THY çalışanlarını greve götüren süreç, şirket ile Hava-iş Sendikası arasındaki görüşmelerin, "uyuşmazlık zaptı"nın 19 Mart'ta imzalanması ile çıkmazı girişiyle hızlandı. Hava-İş Sendikası, çeşitli vesilelerle yaptığı açıklamalarda "çalışan haklarının geriye götürülmek istendiği"ni duyurdu. Yüzde 10.45 olarak açıklanan resmi enflasyon rakalmlarına karşılık THY'nin çalışanlarına öngördüğü zam oranı yüzde 3'te kalmış, ayrıca uçuş güveliğini riske eden "dinlenme sürelerinin kısaltılışı" gibi maddeler, görüşmelerin bir sonuca ulaşamadan tıkanmasına yol açmıştı.

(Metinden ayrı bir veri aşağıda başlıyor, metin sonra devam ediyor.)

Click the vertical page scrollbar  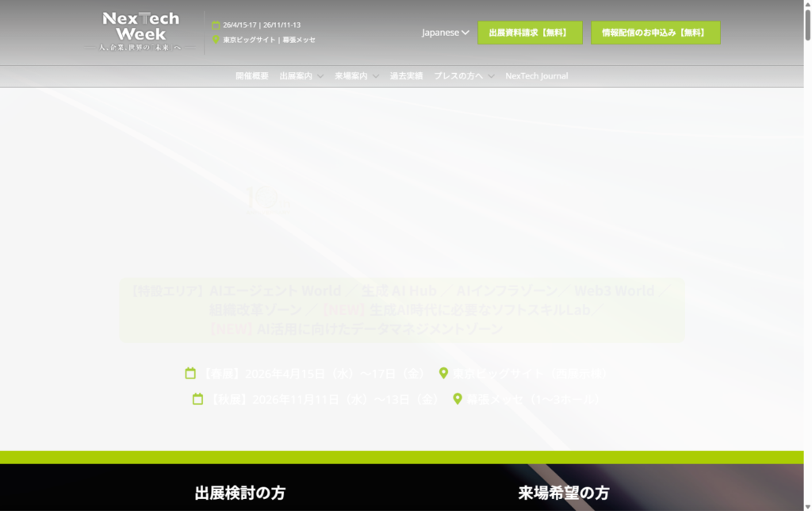807,238
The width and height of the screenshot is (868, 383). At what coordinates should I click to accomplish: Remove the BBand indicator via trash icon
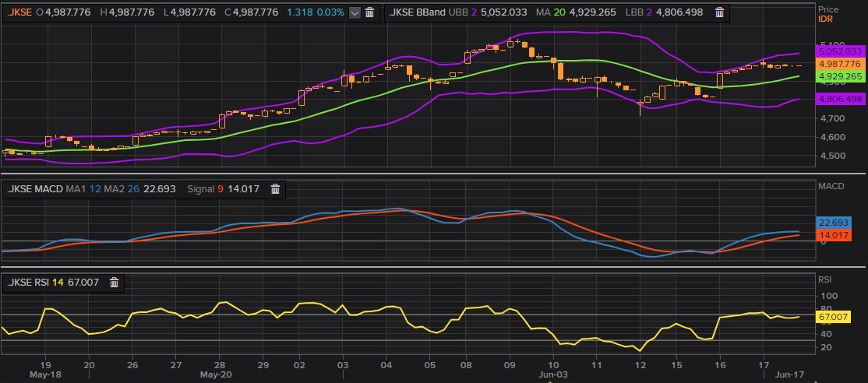tap(719, 12)
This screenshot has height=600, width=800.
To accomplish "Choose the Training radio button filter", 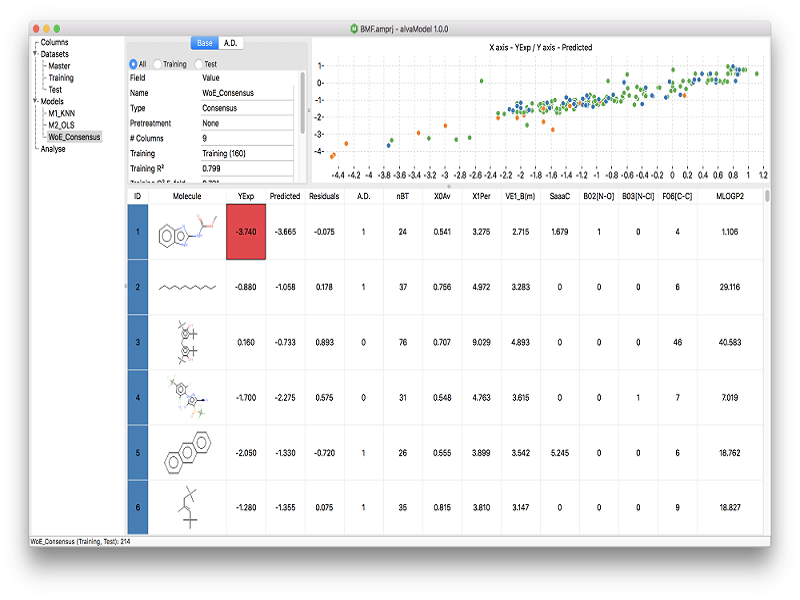I will click(158, 64).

Kuşkusuz işlerin çığırından çıkmasına vesile olan girişim, "Milletin Temsilcisi" edebiyatıyla Türkiye insanının kodlarına "kutsal" bir varlık olarak nüfuz etmek isteyen meclisin, "havacılık hizmetlerine grev yasağı getirilmesini öngören" yasa teklifiydi. Grev gibi olası bir tehlikeyi engelleme girişimine kendilerini adamış "yöneticiler", bir kez daha, çalışanın, emekçinin, işçinin, memurun; Marx'ın deyimiyle, "tüm zenginlikleri yaratan, ama ona sahip olamayan"ların değil, sermayenin devleti olduğunu gösterdi.
Karara tepki gösteren THY çalışanları haklı tepkilerini 20 saatlik iş bırakma eylemiyle gösterdi. THY'nin 200 seferi iptal edildi, yolcular otellere yerleştirildi. Ulaştırma Bakanı Yıldırım, grevin hukuki olmadığını, söyledi. Resmi makamların "kanunen suç" yaygarası THY için zaten içselleştirmiş olduğu, devlet desteğini arkasına alma durumu yarattı; bundan sonraki eylemleri için, "hukuk" kılıfına giydirilmiş "iş ve işçi kıyımı" sürecine daha büyük bir cesaretle girdi.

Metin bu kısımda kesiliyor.